Sunday, December 20, 2009

Three roads

The idea of the three roads was the idea that first drew me to this story. For the those who just came in...Thomas is pulled up behind the Queen on her horse and they ride off over the hills. I walked up these same hills from Melrose and you come up into a saddle between the two highest hills, from which you look out towards the borderlands and into Northumberland.
While the walk I took was a fairly easy hour's climb, their journey lasts forty days and forty nights (like Jesus in the wilderness) during which they see neither sun nor moon and pass through blood "up to the knee". We are clearly in a symbolic landscape here. Then instead of the view towards England he sees three roads. Actually the longer version of the poem, the "Romance and Prophecies of Thomas of Erceldoune", a 14th or 15th century poem, has five roads - to heaven, paradise (ie the Garden of Eden), purgatory, hell and to her castle. In the shorter ballad as collected by Child and Scott and possibly of later date, there are only three - the narrow road to heaven, the broad road to hell, and the "bonny, bonny road" to elfland. Perhaps this is a sign of the reformation coming between the two versions, eliminating purgatory and downgrading paradise, leaving only the three posible locations. On the other hand, perhaps the greater succinctness of the ballad form just made the version more focused.
Either way, the striking thing, particularly in the ballad version, is that there is an option here that falls outside the Christian framework. You can go to heaven, or you can go to hell - the dualistic options offered by Christianity. But here is a third way, the way to elf-land, which is neither one nor the other.
We have already seen a sideling reference to Christian piety in Thomas' mistaking the Queen for Mary, Queen of Heaven. This is no accident. Many have felt that Mary, a goddess in all but name in Medieval Catholicism, was promoted as a result of the human impulse to worship the feminine as well as the masculine aspects of divinity. The reference to the horse wading "through blood up to the knee" could even be a further Christian reference, to sanctification by the blood of Christ. On the other side, elves have been seen as remnants of pre-Christian religions, "demoted" in the wake of Christianity's spread. So a goddess demoted to a queen of a twilight realm is mistaken for a human woman promoted to virtual divinity. You can interpret the Queen's refusal of the title "Queen of Heaven" as humility in the face of one greater than herself, or as jealousy of a rival for her affections. But you could also see the two as one and the same, despite her denial.
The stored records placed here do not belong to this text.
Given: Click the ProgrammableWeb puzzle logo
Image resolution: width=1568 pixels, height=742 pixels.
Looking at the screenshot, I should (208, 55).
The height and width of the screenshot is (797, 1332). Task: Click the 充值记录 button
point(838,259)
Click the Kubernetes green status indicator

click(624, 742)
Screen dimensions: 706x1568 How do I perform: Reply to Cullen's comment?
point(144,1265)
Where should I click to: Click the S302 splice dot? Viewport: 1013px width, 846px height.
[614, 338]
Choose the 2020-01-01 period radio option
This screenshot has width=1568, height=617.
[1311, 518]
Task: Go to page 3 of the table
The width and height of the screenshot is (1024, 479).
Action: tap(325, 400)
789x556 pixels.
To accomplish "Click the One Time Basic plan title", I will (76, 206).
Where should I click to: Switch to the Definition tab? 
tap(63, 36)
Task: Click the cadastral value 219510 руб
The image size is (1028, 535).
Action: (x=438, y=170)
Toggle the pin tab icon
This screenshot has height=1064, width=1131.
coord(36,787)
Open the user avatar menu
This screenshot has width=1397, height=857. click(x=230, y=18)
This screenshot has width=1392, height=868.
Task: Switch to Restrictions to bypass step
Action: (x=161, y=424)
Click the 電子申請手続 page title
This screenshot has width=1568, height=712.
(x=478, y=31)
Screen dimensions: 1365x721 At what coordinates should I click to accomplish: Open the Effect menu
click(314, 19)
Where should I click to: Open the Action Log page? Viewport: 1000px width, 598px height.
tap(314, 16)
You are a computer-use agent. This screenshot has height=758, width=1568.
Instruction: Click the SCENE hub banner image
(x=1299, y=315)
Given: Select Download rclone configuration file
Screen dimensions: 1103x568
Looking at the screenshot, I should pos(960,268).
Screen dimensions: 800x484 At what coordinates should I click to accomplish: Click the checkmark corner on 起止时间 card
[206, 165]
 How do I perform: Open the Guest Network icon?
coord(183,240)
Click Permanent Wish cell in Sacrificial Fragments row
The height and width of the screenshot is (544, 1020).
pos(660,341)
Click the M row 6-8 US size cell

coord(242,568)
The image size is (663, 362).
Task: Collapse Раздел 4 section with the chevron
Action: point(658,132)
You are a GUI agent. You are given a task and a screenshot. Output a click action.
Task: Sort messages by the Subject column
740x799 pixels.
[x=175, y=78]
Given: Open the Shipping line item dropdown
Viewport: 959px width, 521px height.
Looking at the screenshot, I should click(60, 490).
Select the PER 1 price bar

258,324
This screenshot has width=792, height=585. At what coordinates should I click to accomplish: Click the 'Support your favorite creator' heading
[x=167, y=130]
The three roads provide a clearer message - they are not one and the same. But the road to elfland provides a way which will take you neither to heaven nor hell. It provides a different source of wisdom, a different spritual path, a different set of traditions. Thomas can only travel one of those roads and he has no choice because he has been captured by the Queen, although as we saw he was not entirely a passive victim. Nor is the road to elfland an idyll - it is fraught with peril as we shall see. But it is the beginning of injecting into the Scottish story a new element, a wild-card, a source of wisdom and insight outside the Christian framework.